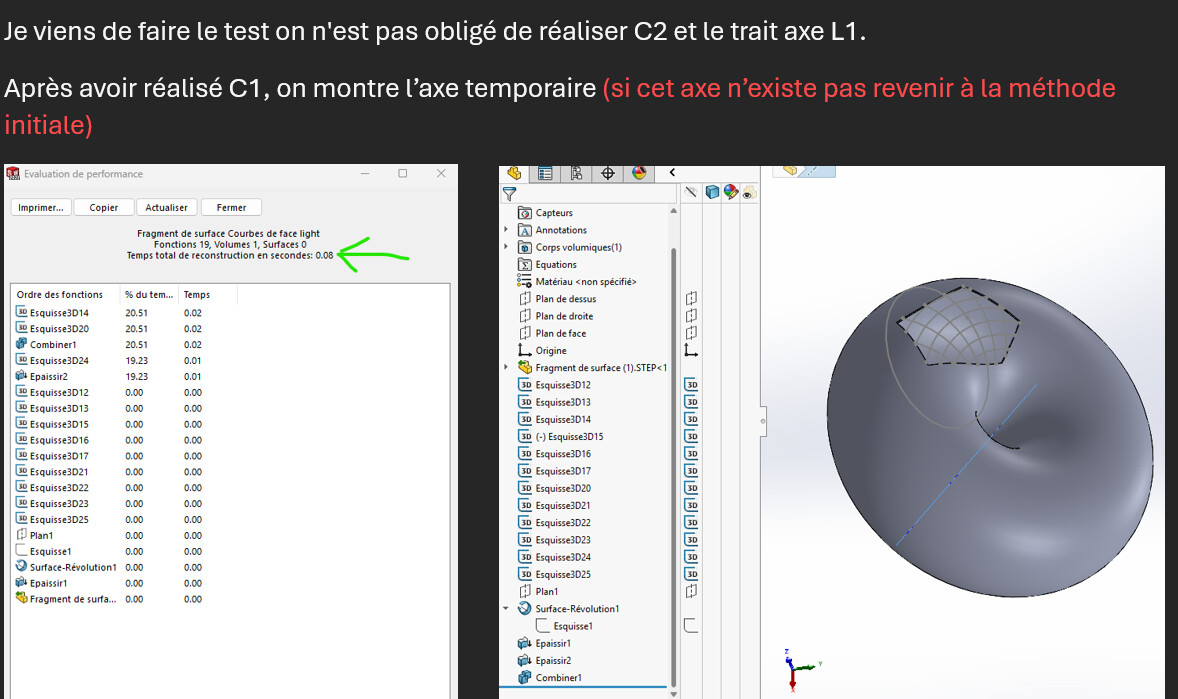Switch to the DimXpertManager crosshair tab
This screenshot has height=699, width=1178.
[608, 174]
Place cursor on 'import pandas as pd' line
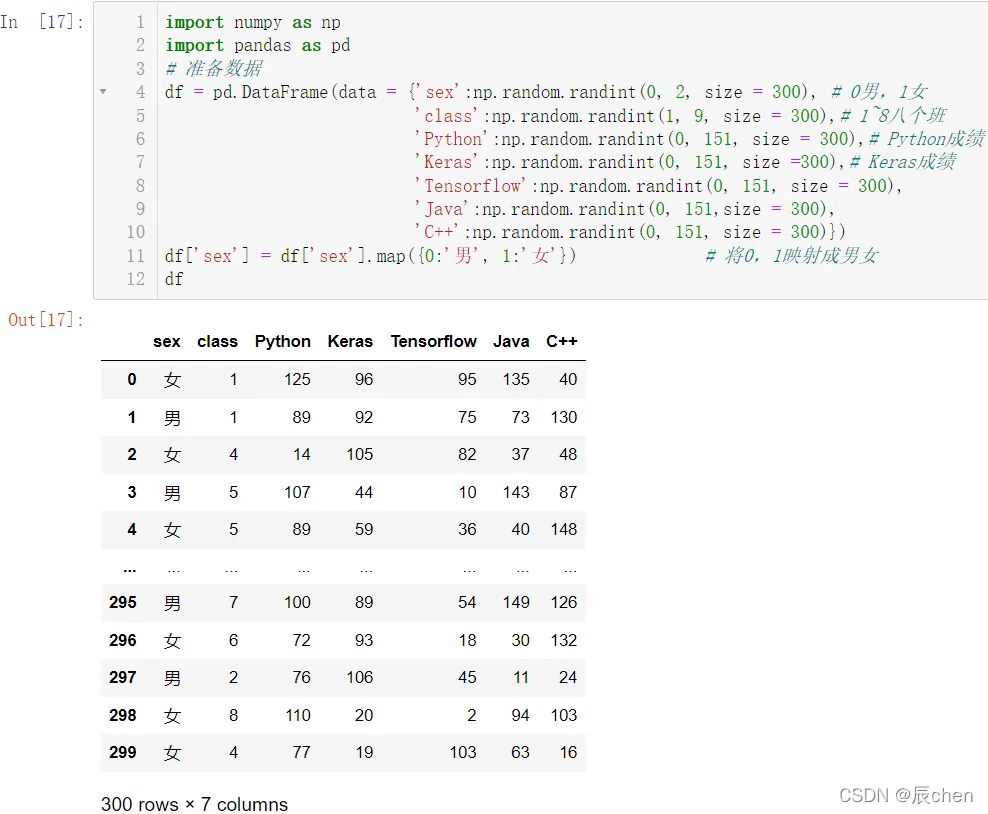988x814 pixels. (x=257, y=45)
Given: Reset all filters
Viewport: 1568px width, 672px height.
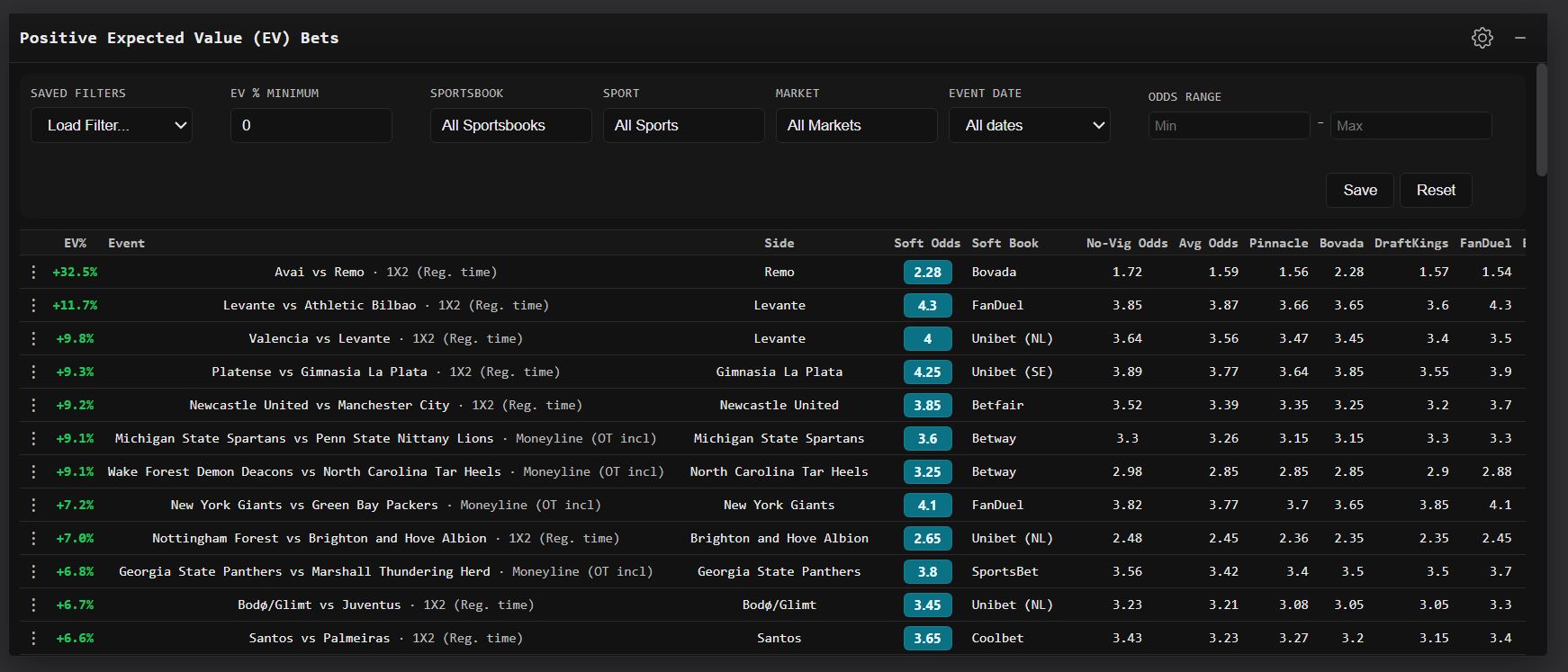Looking at the screenshot, I should 1435,190.
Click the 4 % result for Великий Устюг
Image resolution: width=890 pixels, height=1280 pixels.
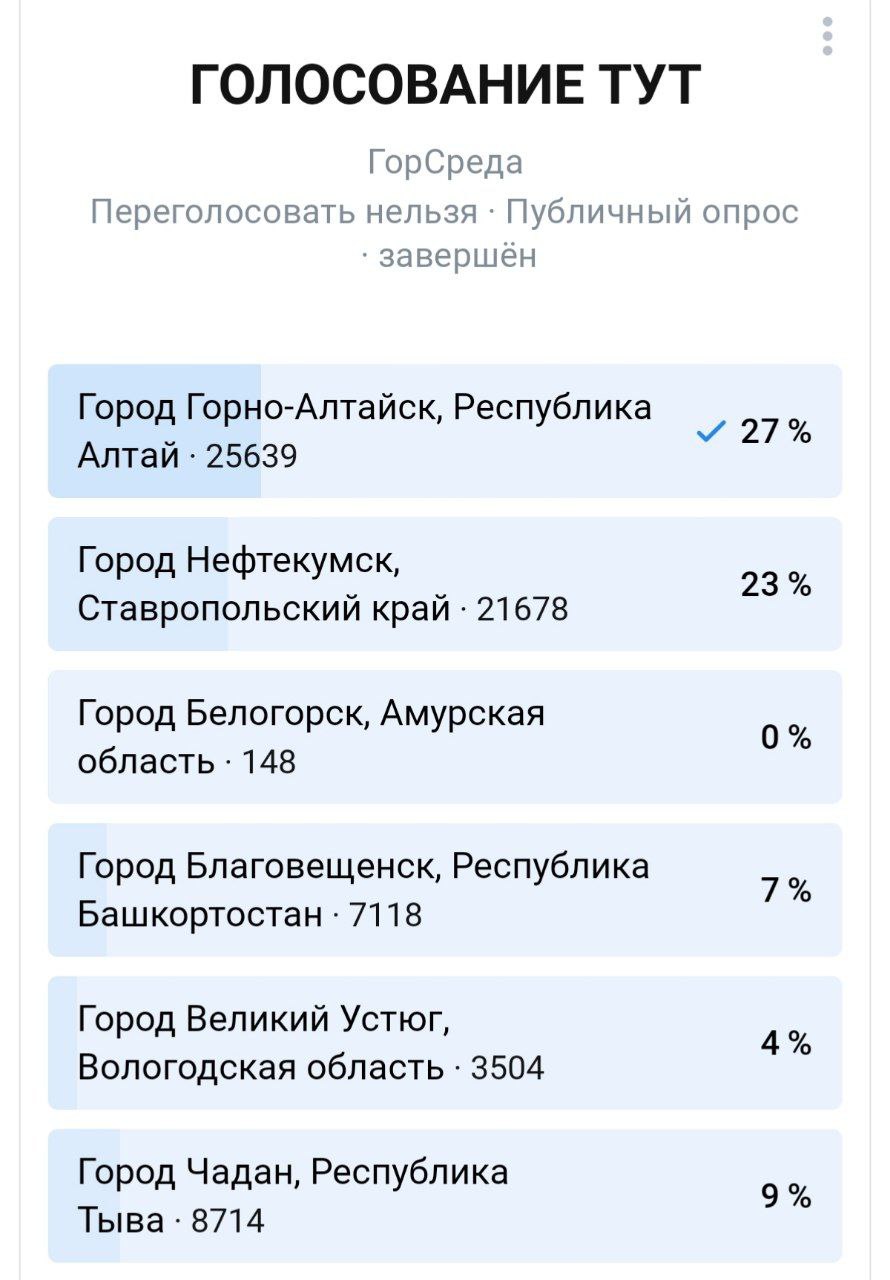click(x=785, y=1044)
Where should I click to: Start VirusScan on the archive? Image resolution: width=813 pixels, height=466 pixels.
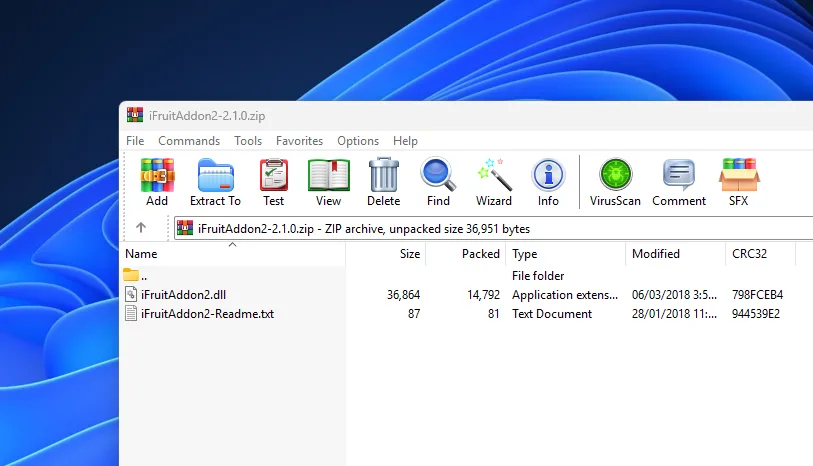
^^^^
_ASSIGNED TASK_
Pictures aside, set down the lines from the one containing "Place cursor on 'import pandas as pd' line" through the end of the records above, exactly and only those.

_FINISHED EXERCISE_
Place cursor on 'import pandas as pd' line
988x814 pixels. (x=257, y=45)
Given: Reset all filters
Viewport: 1568px width, 672px height.
Looking at the screenshot, I should 1435,190.
Click the 4 % result for Великий Устюг
Image resolution: width=890 pixels, height=1280 pixels.
click(x=785, y=1044)
Where should I click to: Start VirusScan on the archive? Image resolution: width=813 pixels, height=466 pixels.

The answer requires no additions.